Question

Given the function f(x) = 3|x - 2| + 6, for waht values of x is f(x) = 18?​

Answer 1

Answer:

x = 6, x =2

Step-by-step explanation:

To solve this problem, you need to plug in 18 where it says f(x)

For example: f(x) = 3 |x - 2| + 6

18 = 3|x - 2| + 6

Next, you need to get rid of the 6 in order to balance the equation which means to subtract 6 from both sides. For example : 18-6 = 3|x - 2| + 6 - 6

That leaves us with 12 = 3|x - 2|. You need to divide both sides by 3.
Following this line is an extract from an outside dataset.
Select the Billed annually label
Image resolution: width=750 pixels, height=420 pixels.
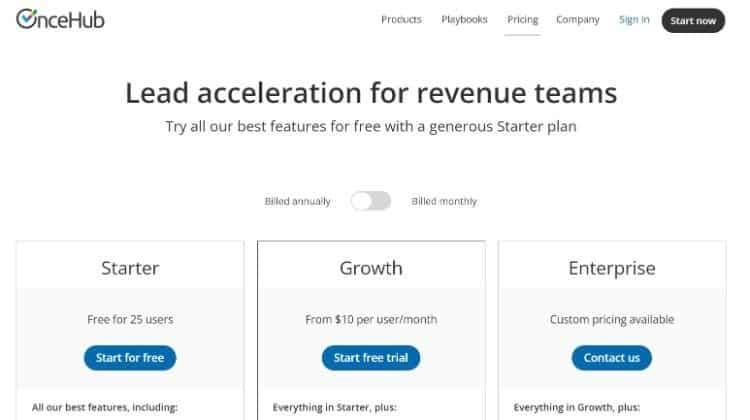pos(297,201)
For example:  12÷3 = 3|x - 2| ÷ 3

Then, you get 4 = |x - 2|. In order to get rid of the absolute value signs, you need to make 2 equations out of it. On the first equation, the signs of the integers stay the same while the second equation, flip the signs. Keep the answer next to the equal sign, the same sign. For example:

4 = |x - 2|

1. 4 = x - 2 or x - 2 = 4

2. 4 = -x + 2 or -x + 2 = 4

number 1 answer: add 2 from both sides of the equation. For example:

x-2 + 2 = 4 + 2. Then get rid of the -2 + 2 of the equation. You are left with x = 6

Number 2 answer: To solve this equation for x, you need to subtract 2 from both sides of the equation. For example:  -x + 2-2 = 4-2. Then get rid of the 2-2 of the equation. You are left with -x = 2. The x variable can't be negative so you have to divide by -1 on both sides. The variable x equals to 1. For example: -x÷ -1 = 2÷-1. You are left with x = -2 as your answer. That's how you find your answer.